If those tactics fail, the option of last resort may be to bury the sprawling 40-year-old plant in sand and concrete to prevent a catastrophic radiation release, the method used to seal huge leakages from Chernobyl after a huge blast there.
Japan has raised the severity rating of the nuclear crisis from level four to level five on the seven-level International Nuclear and Radiological Event Scale (INES), putting it on a par with America's Three Mile Island accident in 1979, although some experts say it is more serious. Chernobyl was a seven on that scale.
The operation to avert a large-scale radiation leak has overshadowed the humanitarian aspect of Japan's deepest national crisis since the second World War, after it was struck last Friday by a 9.0-magnitude earthquake and a 10-metre tsunami.
Around 6,500 have been confirmed killed in the double natural disaster, which turned whole towns into waterlogged wastelands, and 10,300 remain missing with many feared dead.
Some 390,000 people, including many among Japan's ageing population, are homeless and battling near-freezing temperatures in makeshift shelters in northeastern coastal areas.
Food, water, medicine and heating fuel are in short supply. "Everything is gone, including money," said Tsukasa Sato, a 74-year-old barber with a heart condition, as he warmed his hands in front of a stove at a shelter for the homeless in Yamada, northern Japan.
Under enormous pressure over its handling of the combination of crises, Japan's government conceded it could have moved faster at the outset.
"An unprecedented huge earthquake and huge tsunami hit Japan. As a result, things that had not been anticipated in terms of the general disaster response took place," chief cabinet secretary Yukio Edano told reporters today.

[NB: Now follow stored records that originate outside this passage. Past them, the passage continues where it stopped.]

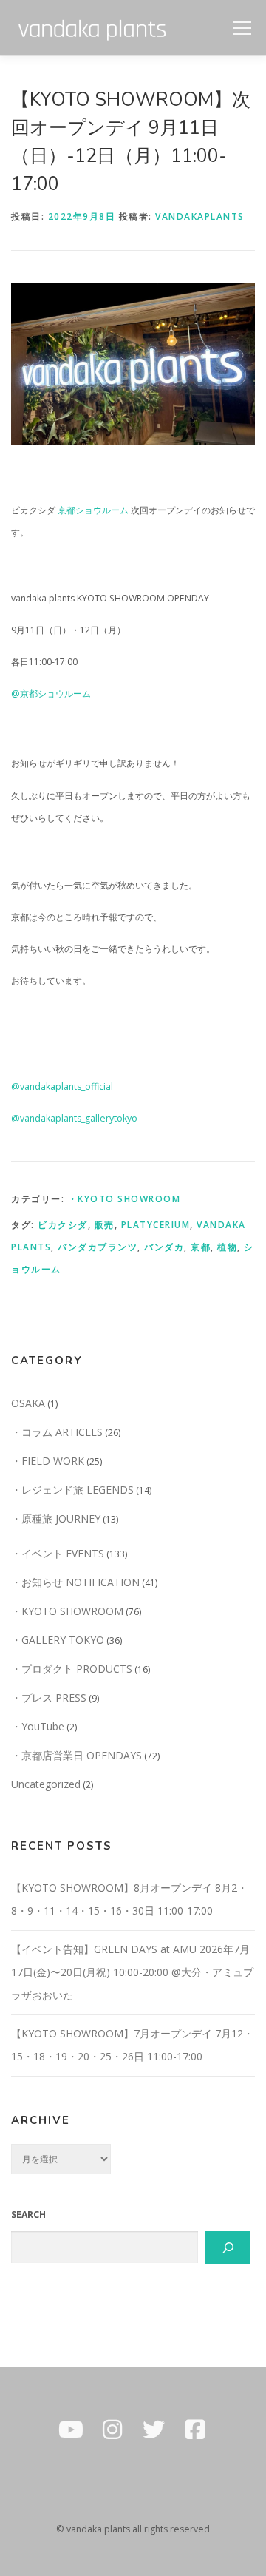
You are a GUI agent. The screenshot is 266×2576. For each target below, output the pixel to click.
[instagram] (112, 2429)
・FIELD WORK (47, 1461)
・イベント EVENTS (57, 1553)
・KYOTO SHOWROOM (124, 1199)
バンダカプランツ (97, 1247)
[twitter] (154, 2429)
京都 (201, 1247)
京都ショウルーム (93, 510)
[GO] (227, 2247)
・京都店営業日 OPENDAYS (76, 1755)
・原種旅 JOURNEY (55, 1518)
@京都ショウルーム (51, 693)
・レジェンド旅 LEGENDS (72, 1490)
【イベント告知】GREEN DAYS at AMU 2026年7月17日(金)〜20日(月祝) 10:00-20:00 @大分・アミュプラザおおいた (132, 1972)
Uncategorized (46, 1784)
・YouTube (37, 1726)
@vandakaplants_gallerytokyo (74, 1118)
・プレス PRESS (48, 1697)
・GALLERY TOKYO (57, 1640)
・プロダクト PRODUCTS (71, 1669)
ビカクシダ (63, 1224)
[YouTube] (71, 2429)
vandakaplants (200, 216)
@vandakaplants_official (62, 1086)
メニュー (242, 27)
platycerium (156, 1224)
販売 (105, 1224)
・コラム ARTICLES (57, 1432)
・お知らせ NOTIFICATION (75, 1582)
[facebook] (195, 2429)
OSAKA (28, 1403)
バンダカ (164, 1247)
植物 (227, 1247)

Health officials and the UN atomic watchdog have said radiation levels in the capital Tokyo were not harmful, but the city has seen an exodus of tourists, expatriates and many Japanese, who fear a blast of radioactive material.
"I'm leaving because my parents are terrified. I personally think this will turn out to be the biggest paper tiger the world has ever seen," said Luke Ridley (23) from London as he sat at Narita international airport using his laptop. "I'll probably come back in about a month."

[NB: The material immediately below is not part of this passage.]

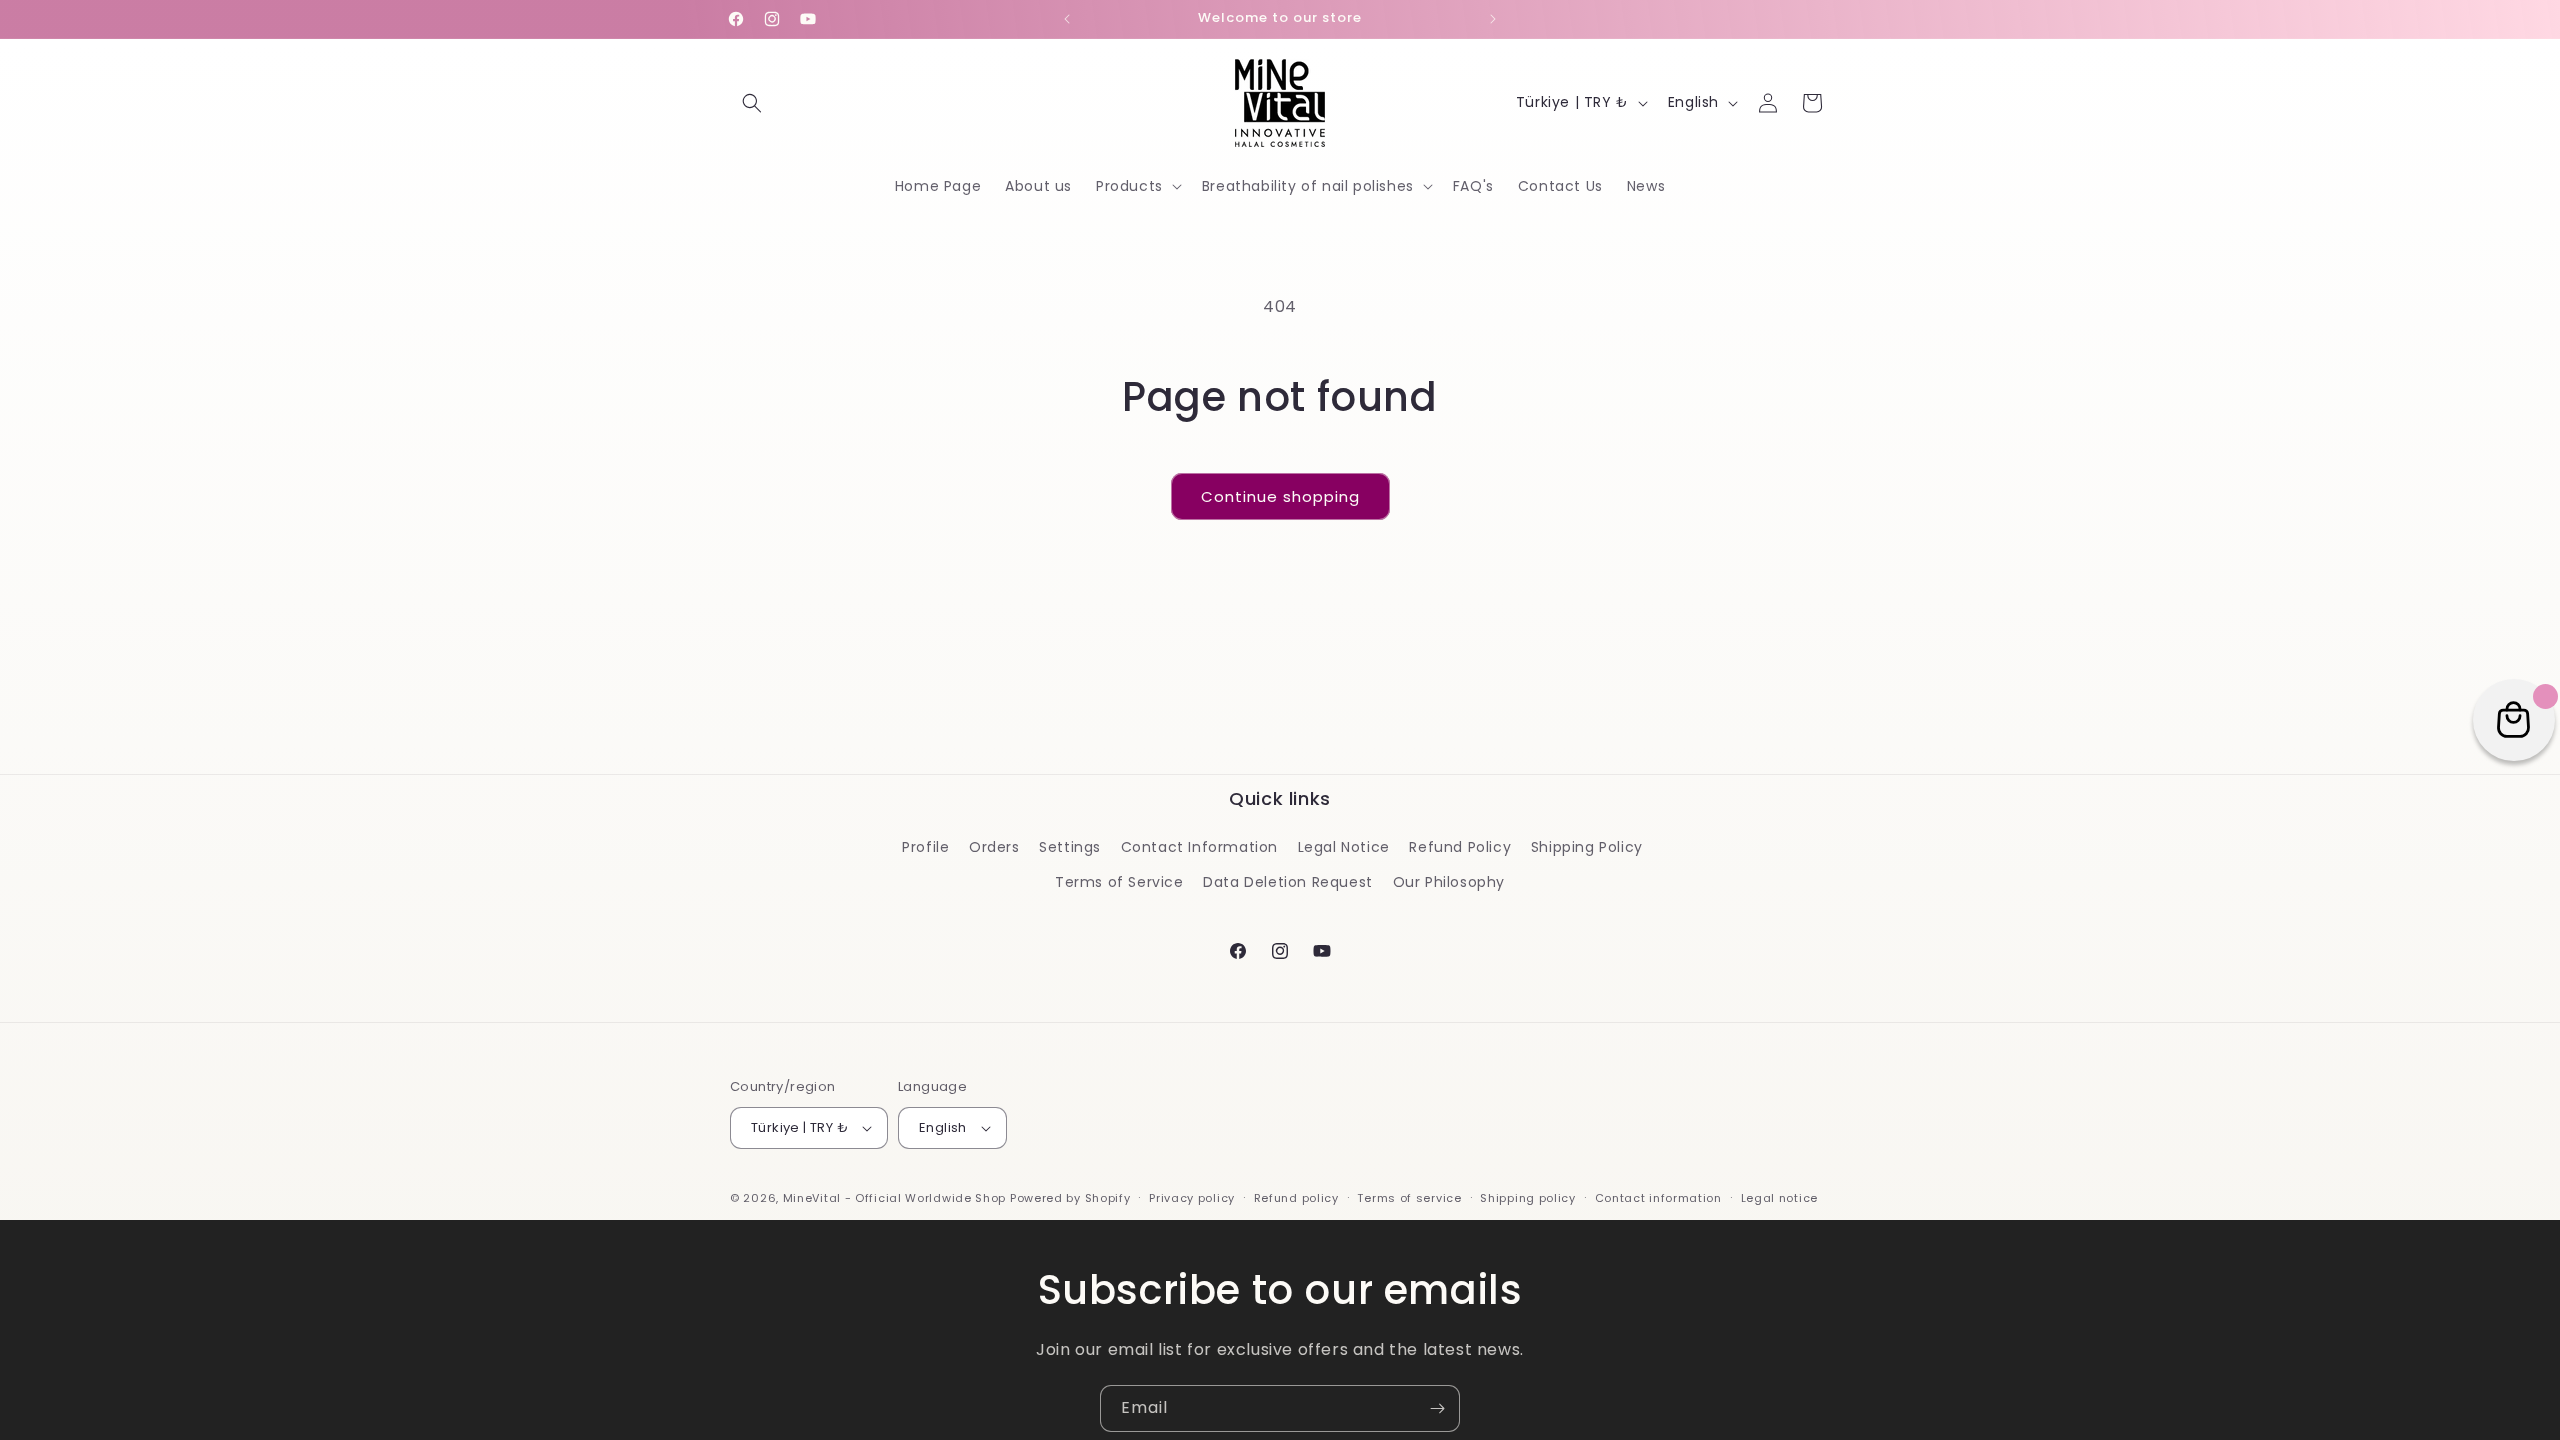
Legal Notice (1344, 847)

Amid their distress, Japanese were proud of the 300 or so nuclear plant workers toiling in the wreckage, wearing masks, goggles and protective suits sealed by duct tape.
"My eyes well with tears at the thought of the work they are doing," Kazuya Aoki, a safety official at Japan's Nuclear and Industrial Safety Agency, said.
Even if engineers restore power at the plant, the pumps may be too damaged to work.
The first step will be to restore power to pumps for reactors number one and two, and possibly four, by tomorrow, said Hidehiko Nishiyama, Japan's nuclear safety agency spokesman.
By Sunday, the government expects to connect electricity to pumps for its badly damaged reactor number three - a focal point in the crisis because of its use of mixed oxides, or mox, containing both uranium and highly toxic plutonium. That could be a turning point.
The Group of Seven rich nations, attempting to calm global financial markets after a tumultuous week, agreed today to join in a rare concerted intervention to restrain a soaring yen.
Expectations that Japanese insurers and companies would repatriate billions of dollars in overseas funds to pay for a reconstruction bill that is expected to be much costlier than the one that followed the Kobe earthquake in 1995 also have helped boost the yen.
The plight of those left homeless by the earthquake and tsunami worsened following a cold snap that brought heavy snow to worst-affected areas.
Nearly 320,000 households in the north were still without electricity, officials said, and the government said at least 1.6 million households lacked running water.
Aid groups say most victims are receiving attention, but there are pockets of acute suffering.
"We've seen children suffering with the cold, and lacking really basic items like food and clean water," said Stephen McDonald of Save the Children, in a statement today.